When self-doubt comes creeping in, I tell the doubt that I don’t have the mental energy to entertain it. Often, that’s enough to stop it altogether.
Self-Doubt, Chronic Illness, and Mindfulness
The exercise of mindfulness is all well and good; you may be thinking to yourself. But what about my illness? Most of my doubt stems from my illness. My illness prevents me from that skydiving adventure I wanted to take since childhood. Or, I would love to start my own business, but I don’t have the energy to begin the planning process, let alone run a business.
There may be limitations your illness places on you, but have you taken the opportunity to find alternatives or workarounds? Or has your self-doubt gone only as far as stopping you from considering anything?
For myself, I allowed my MS and self-doubt stop me from even considering an alternative life path. I assumed I would wait for the inevitable, my MS getting so bad that I would be a burden on my family. I would never teach; I would never start a family; I wouldn’t make it past forty before my body broke down.
The moment I pushed my self-doubt aside when Ash and I decided to start a family, was the moment I started allowing myself to make alternative plans from the ones I had since childhood. My teaching evolved into this blog, and I am interested to hear what my GP has to say about my overall health. I know my neurologist is hugely impressed with my progress.

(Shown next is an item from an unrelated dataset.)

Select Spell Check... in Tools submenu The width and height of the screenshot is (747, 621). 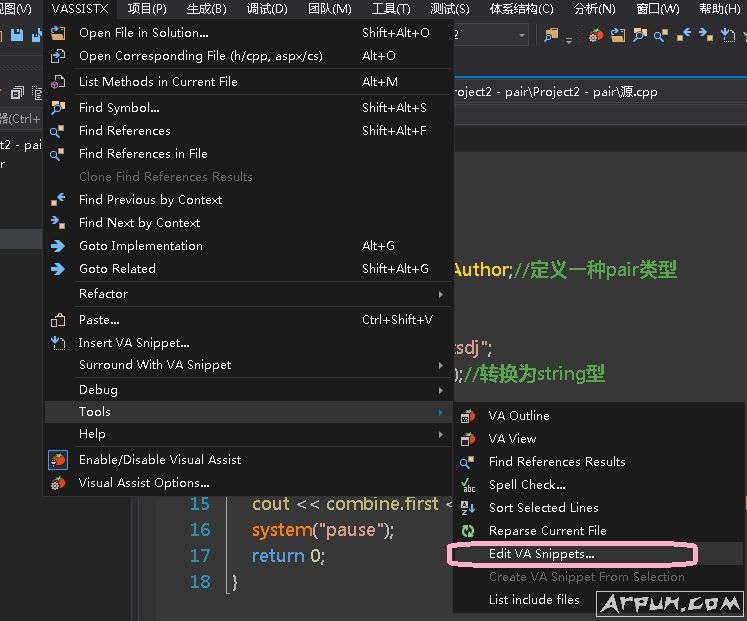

Your journey will not look like mine, but it may take you in a similar direction to the one you envisioned for yourself. You may decide to work towards that skydiving dream regardless of your illness. In the process of preparing for it, you may find a useful alternative that gives you the same freedom you were looking for in the first dream.
Or you may not officially start a brick-and-mortar business, but able to sustain freelance work in the field of your choice.
You need to take a moment, focus on where you are right now in life and illness, and decide what you are capable of doing right now , rather than what you may not be capable of doing down the road. The answer and result may surprise you. Hopefully, it will be like my answer: better than I expected.